With this newly built longhouse in the Tarkine, the company is hoping to compete with a clutch of luxury walking tour operators already working in the state, including Maria Island Walk and the Bay of Fires Lodge Walk. By offering shorter and more comfortable walks that cater for the more leisurely traveller, Fairlie hopes to attract people who wouldn’t normally visit the north-west wilderness.
Joined by three Britons, two Melburnians and a second guide, Fairlie and I take the easy hour-long walk up a steep hill cloaked with rainforest sassafras, myrtle and the occasional eucalypt with 10-metre girth towering above the forest canopy. The forest is damp and cool, with an earthy perfume infused with mountain pepperberry whose tiny round fruit have made their way into the kitchens of fashionable restaurants around the world. One eucalyptus tree we pass unearthed a crater the size of a hotel room when it fell, probably from old age.
Skirting the edge of a ridge, we come to an old mining road, now barely visible, but which has left a clearing. It’s here that Tarkine Trails has built its Rainforest Retreat camp. At its heart is the longhouse, a roofed terrace with a timber floor and a four-metre Tasmanian-oak dining table. At one end is a camp kitchen, at the other a hexagonal cast-iron fireplace. Marked trails lead to a composting toilet, a Japanese-style wash house and five canvas tents, each equipped with stretcher beds and views of primaeval forest.
Beside a roaring fire in the longhouse – the evenings are chilly here, even in summer – we meet for a Tassie-grown tipple: Josef Chromy Pinot Noir, James Boag’s beer and King Island double brie, as an incessant drizzle falls on the forest. Bottles open well into the night as Fairlie recounts stories of this wilderness, including one about an unfortunate Japanese man who drank too much and got lost trying to find his tent in the middle of the night. He went missing for 20 hours before a search-and-rescue team found him, huddled beside a sassafras tree.
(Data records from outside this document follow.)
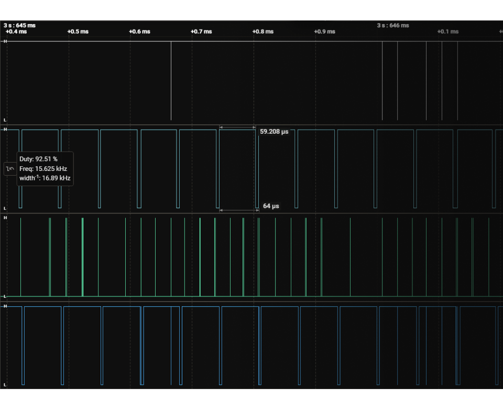Image resolution: width=503 pixels, height=409 pixels.
Task: Jump to the +0.6 ms ruler mark
Action: click(139, 31)
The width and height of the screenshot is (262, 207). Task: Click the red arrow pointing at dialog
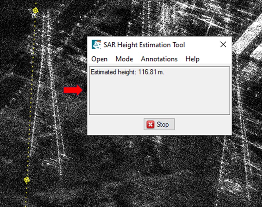(x=73, y=90)
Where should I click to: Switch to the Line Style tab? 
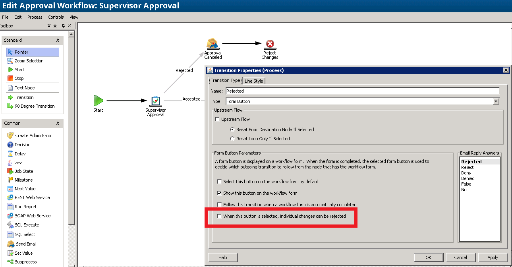pos(254,81)
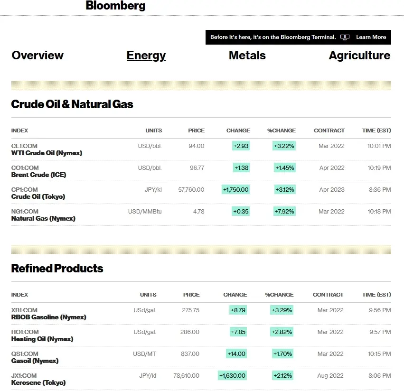The height and width of the screenshot is (391, 404).
Task: Click the NG1:COM ticker symbol
Action: pyautogui.click(x=25, y=212)

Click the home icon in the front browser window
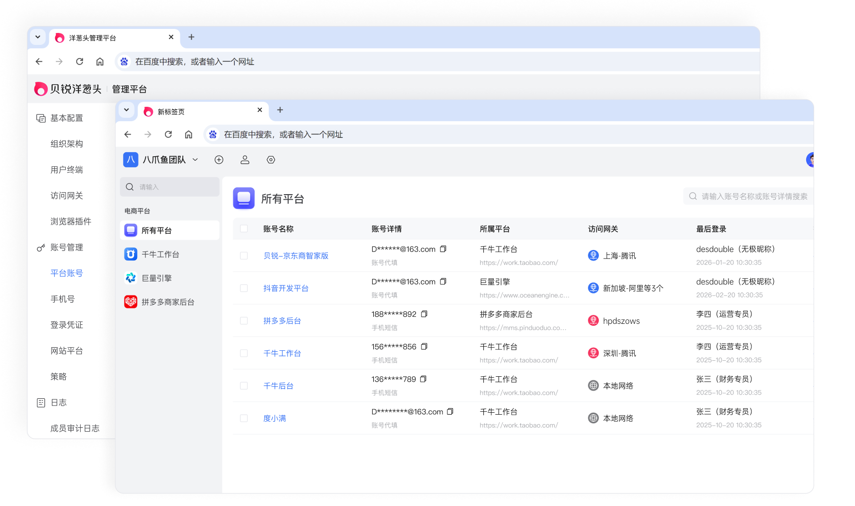[x=188, y=134]
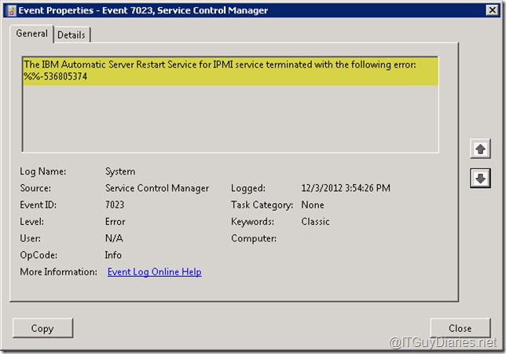The width and height of the screenshot is (506, 354).
Task: Go to next event with down arrow
Action: [479, 179]
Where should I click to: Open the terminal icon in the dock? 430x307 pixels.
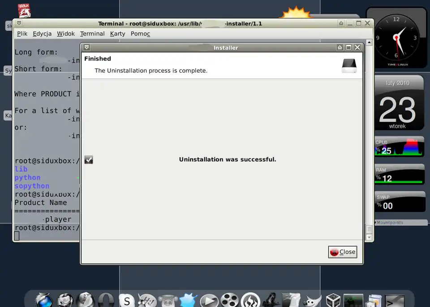(395, 301)
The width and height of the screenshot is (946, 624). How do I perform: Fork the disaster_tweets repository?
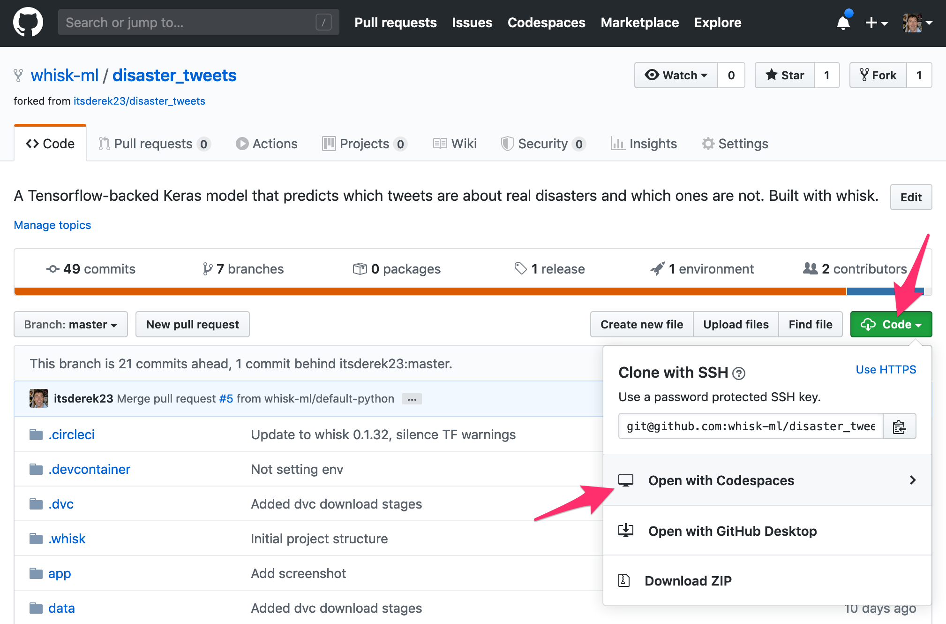click(878, 75)
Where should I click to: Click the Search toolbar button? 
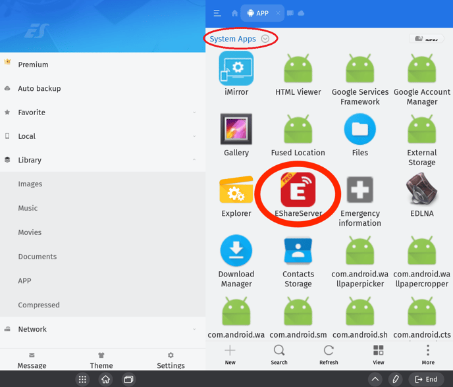click(279, 354)
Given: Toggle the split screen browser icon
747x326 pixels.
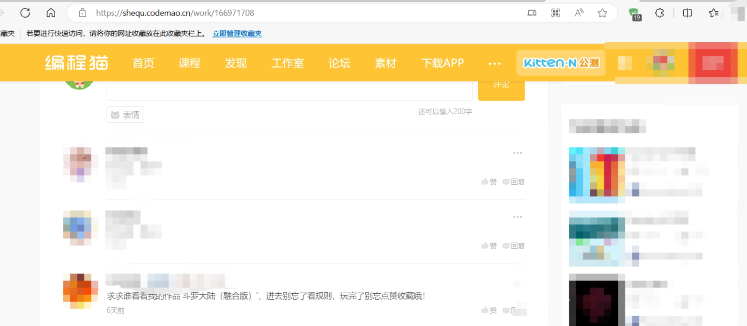Looking at the screenshot, I should click(x=688, y=13).
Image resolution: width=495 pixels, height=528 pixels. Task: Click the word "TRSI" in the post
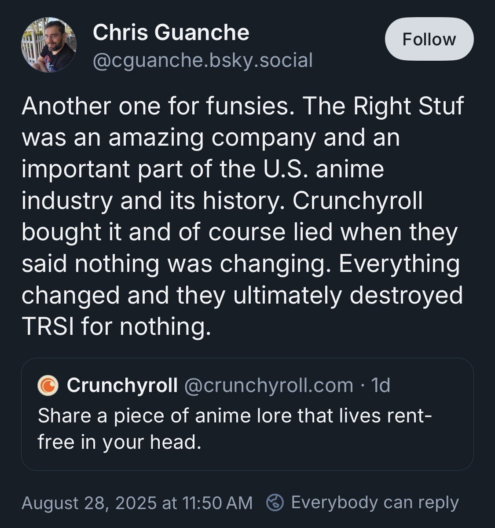48,326
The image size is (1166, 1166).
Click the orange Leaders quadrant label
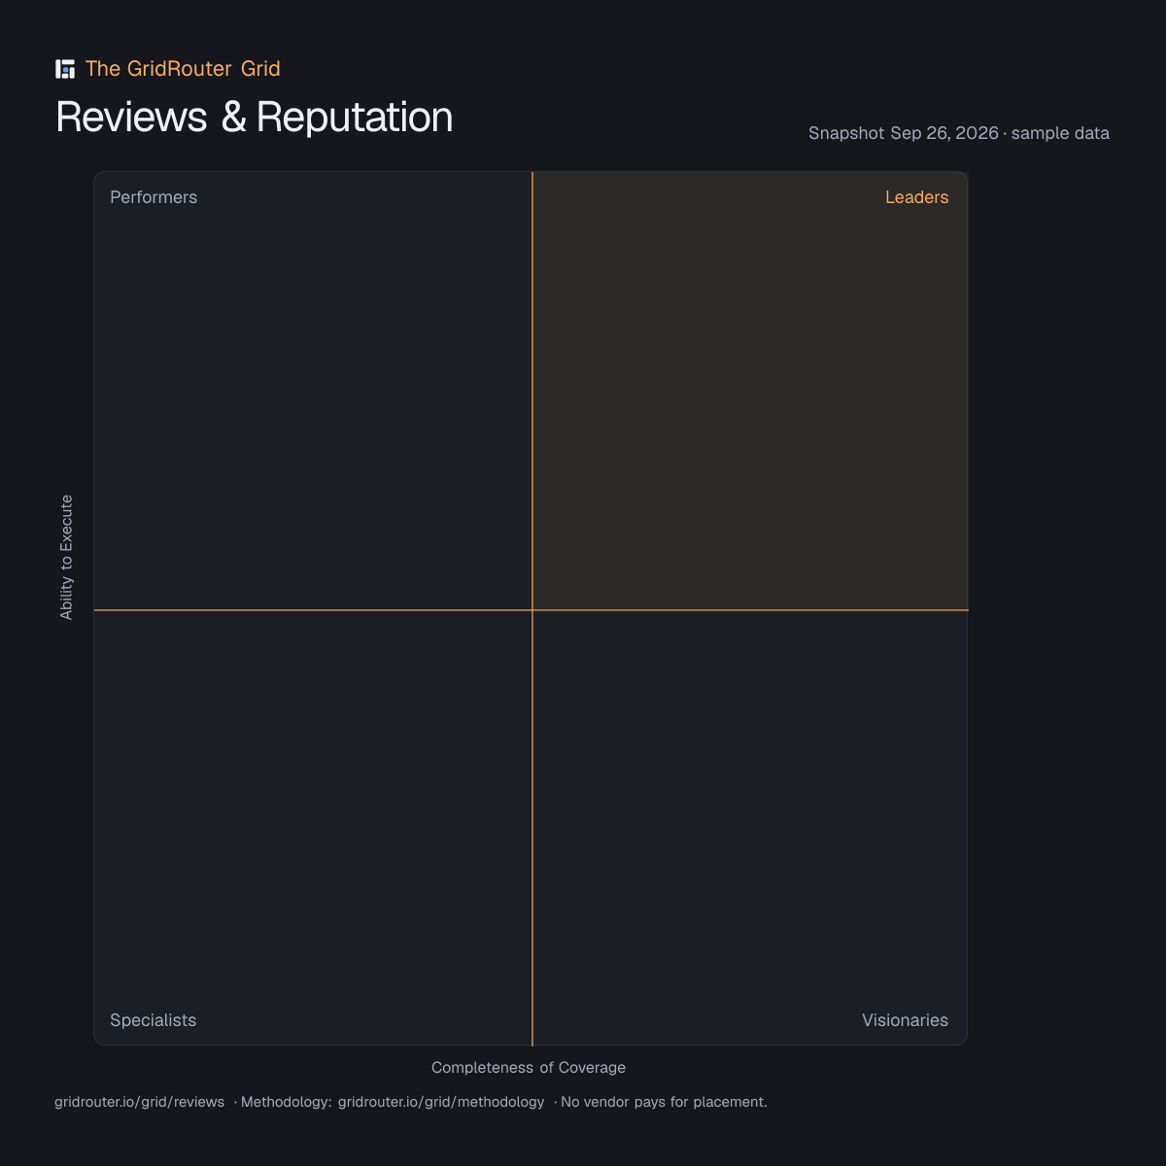pyautogui.click(x=916, y=197)

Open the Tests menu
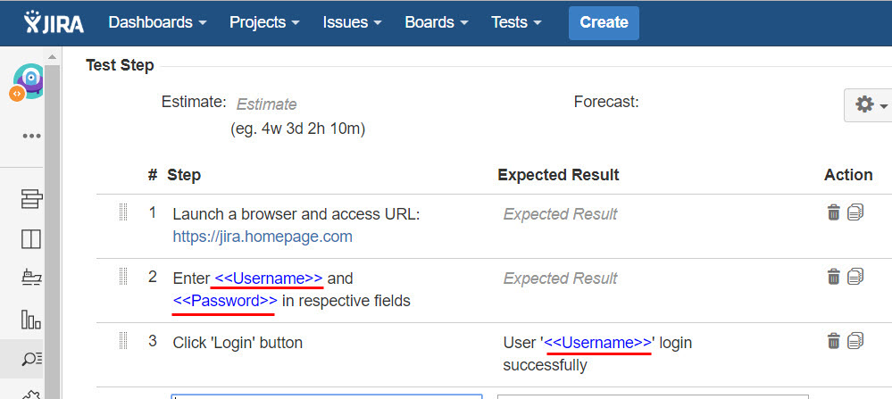pyautogui.click(x=516, y=22)
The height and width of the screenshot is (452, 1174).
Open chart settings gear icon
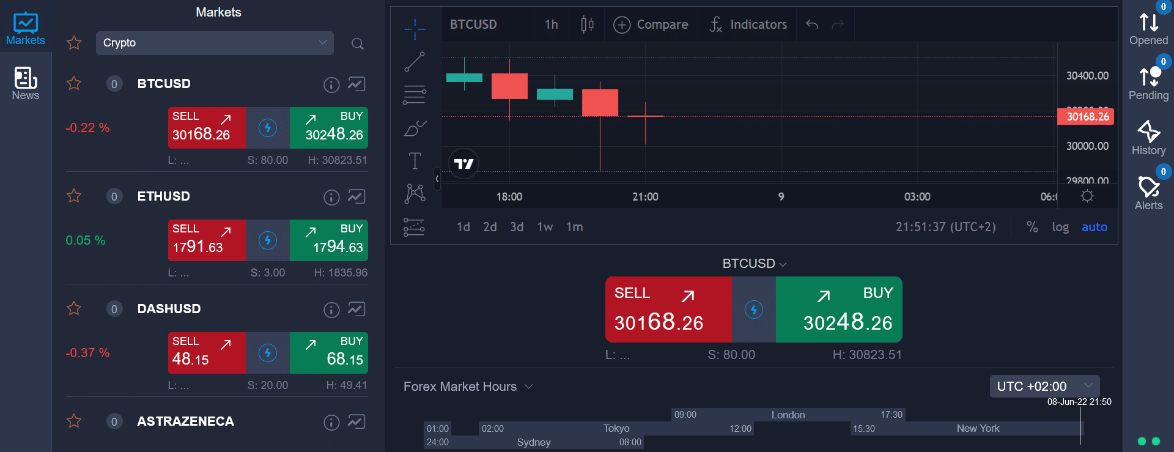coord(1087,196)
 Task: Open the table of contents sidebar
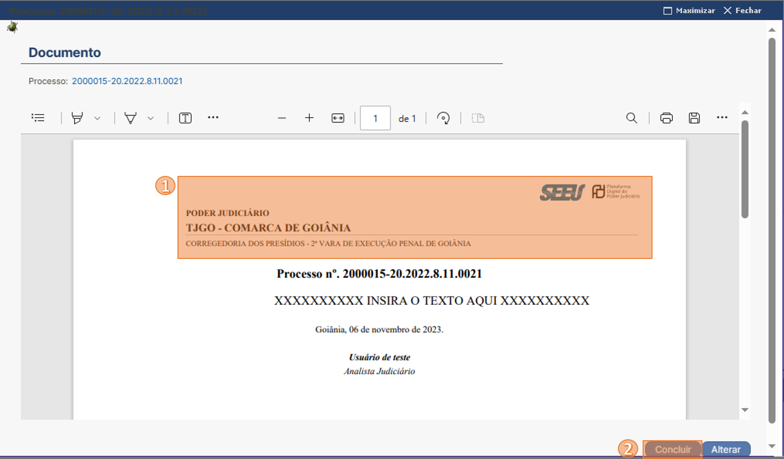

It’s still drizzling next morning, a fine veil of rain gently showering trees washed in myriad green and orange hues. We don wet weather gear and strap gaiters to our boots to protect against leeches and follow Fairlie down a trail marked with pink ribbons to the Huskisson River, tinged russet brown from tannins leached from the melaleucas that line the banks. We stop along the way to discuss the yabby colonies that burrow interconnecting chambers up to seven metres under ground, each stocked with food and water. We spy an enormous man fern that has hijacked a myrtle tree. Baby man ferns make a tasty meal for wallabies, pademelons and other vegetarian marsupials; by clinging to an ill-fated myrtle, this cunning fern has not only survived but even outgrown its host. We lunch on curried noodles while the three Brits take a dip in the ice-cold river, promptly ticking one item off their “must do in Tasmania” list.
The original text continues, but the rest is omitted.